While the invention also described and illustrated with respect to the common configuration of having a single fold providing the longitudinal channel for the reduced dimension of the rock bolt, it may also be employed where more than one such channel is formed along the pipe.

The capped and folded configuration of a rock bolt end in accordance with the invention is particularly suited for the inner or leading end of a rock bolt that is, in use, inserted into the bottom of a borehole. This is not however a limitation and the invention may well be employed at either or both ends of a rock bolt. A pressurised fluid inlet may be provided through the wall of the pipe adjacent the outer end that protrudes from the borehole.

Claims

1 . A rock bolt comprising a pipe with a cap welded in sealing engagement over an end of the pipe and formed with a channel extending along a length of the pipe and through the cap.

2. A rock bolt as claimed in claim 1 in which the cap includes a skirt that is a close fit to a wall of the pipe.

3. A rock bolt as claimed in claim 2 in which the skirt is substantially circular and welded to the pipe in a pre-formed tubular condition.

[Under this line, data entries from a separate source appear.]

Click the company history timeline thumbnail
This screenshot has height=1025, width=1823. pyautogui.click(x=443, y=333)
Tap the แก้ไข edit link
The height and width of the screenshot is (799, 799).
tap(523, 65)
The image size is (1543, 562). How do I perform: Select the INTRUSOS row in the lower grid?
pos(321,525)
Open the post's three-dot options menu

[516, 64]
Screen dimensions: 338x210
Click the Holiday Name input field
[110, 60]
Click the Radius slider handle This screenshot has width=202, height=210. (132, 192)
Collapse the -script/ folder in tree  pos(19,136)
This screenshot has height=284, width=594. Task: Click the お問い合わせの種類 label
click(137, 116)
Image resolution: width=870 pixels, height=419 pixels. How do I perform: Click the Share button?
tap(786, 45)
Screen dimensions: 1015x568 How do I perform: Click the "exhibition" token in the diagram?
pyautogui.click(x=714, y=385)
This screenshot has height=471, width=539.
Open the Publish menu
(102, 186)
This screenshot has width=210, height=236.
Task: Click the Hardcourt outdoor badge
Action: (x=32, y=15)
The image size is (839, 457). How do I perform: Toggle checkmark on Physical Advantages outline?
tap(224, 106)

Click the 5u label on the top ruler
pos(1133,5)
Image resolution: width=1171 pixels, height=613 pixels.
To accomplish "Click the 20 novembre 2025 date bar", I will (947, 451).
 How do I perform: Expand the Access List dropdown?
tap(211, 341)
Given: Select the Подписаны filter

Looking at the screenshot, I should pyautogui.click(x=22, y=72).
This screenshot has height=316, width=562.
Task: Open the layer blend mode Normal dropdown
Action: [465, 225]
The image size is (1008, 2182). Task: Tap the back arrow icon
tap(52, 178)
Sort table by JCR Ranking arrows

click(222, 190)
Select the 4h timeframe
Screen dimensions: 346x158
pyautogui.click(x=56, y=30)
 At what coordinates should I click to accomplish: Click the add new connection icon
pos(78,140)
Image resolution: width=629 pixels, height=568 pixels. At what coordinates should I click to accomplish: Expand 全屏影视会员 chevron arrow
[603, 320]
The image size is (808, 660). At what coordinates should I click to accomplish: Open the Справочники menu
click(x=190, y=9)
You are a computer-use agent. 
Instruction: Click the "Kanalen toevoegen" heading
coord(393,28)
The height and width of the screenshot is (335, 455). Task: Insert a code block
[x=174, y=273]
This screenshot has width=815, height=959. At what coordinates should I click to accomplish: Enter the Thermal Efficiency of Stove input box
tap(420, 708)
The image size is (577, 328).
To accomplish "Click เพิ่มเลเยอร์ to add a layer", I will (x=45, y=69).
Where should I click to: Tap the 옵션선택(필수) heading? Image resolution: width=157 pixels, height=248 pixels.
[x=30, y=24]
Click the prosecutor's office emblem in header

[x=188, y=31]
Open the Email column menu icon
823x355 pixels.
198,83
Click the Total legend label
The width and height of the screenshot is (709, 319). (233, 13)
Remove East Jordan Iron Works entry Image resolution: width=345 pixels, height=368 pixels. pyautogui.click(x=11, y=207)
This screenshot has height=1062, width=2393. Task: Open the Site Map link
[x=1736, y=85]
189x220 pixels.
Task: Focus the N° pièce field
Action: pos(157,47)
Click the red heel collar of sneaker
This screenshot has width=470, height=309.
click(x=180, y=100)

4. A rock bolt as claimed in claim 3 in which the skirt is substantially cylindrical.

5. A rock bolt as claimed in claim 4 in which the skirt fits closely to an inner surface of the wall of the pipe.

6. A rock bolt as claimed in claim 1 or claim 2 in which the cap includes a cover section that is extends away from a line along which the cap is welded to the pipe.

7. A rock bolt as claimed in claim 6 in which the cover section is substantially domed.

8. A rock bolt as claimed in claim 6 in which the cover section has an end portion that is elongate along a line that is transverse to a folding line about which the channel of the rock bolt is formed.

9. A rock bolt as claimed in claim 6 in which the cover section protrudes from the end of the pipe.

10. A rock bolt as claimed in claim 6 in which the cap includes a cover section that extends into the pipe.

1 1 . A rock bolt as claimed in claim 1 in which the pipe is formed with a channel and the cap provided with a complementary shape welded to the end of the pipe having a channel form.

12. A method of making a rock bolt which includes the steps of providing a length of pre-formed pipe with at least one open end, welding a cap to the open end thereby sealing the open end, and thereafter deforming the pipe and the cap into a folded form to provide a channel that extends along the pipe and through the cap.

13. A method as claimed in claim 12 in which the cap includes a skirt and a dome-shaped cover section and the cap is welded to the pre-formed pipe with the skirt located in overlapping engagement with the pipe.

14. A method as claimed in claim 13 in which the skirt is located inside the pipe and the open end of the pipe welded to the cap.

15. A method as claimed in claim 13 in which the skirt is located around the pipe and an edge of the cap provided on the skirt is welded to a wall of the pipe adjacent to the open end of the pipe.

16. A method of making a rock bolt which includes the steps of providing a length of pipe having an open end, forming the pipe with a longitudinal channel, providing a cap with a shape complementary to a channel form imparted to a wall of the pipe, and welding the cap over the open end thereby sealing the open end.

17. A method as claimed in claim 16 in which the cap includes a skirt provided as a close fit to the channel form imparted to the wall of the pipe.

18. A method as claimed in claim 17 in which the skirt is located inside the pipe and the open end of the pipe welded to the cap.

19. A method as claimed in claim 17 in which the skirt is located around the pipe and an edge of the cap provided on the skirt is welded to the wall of the pipe adjacent to the open end of the pipe.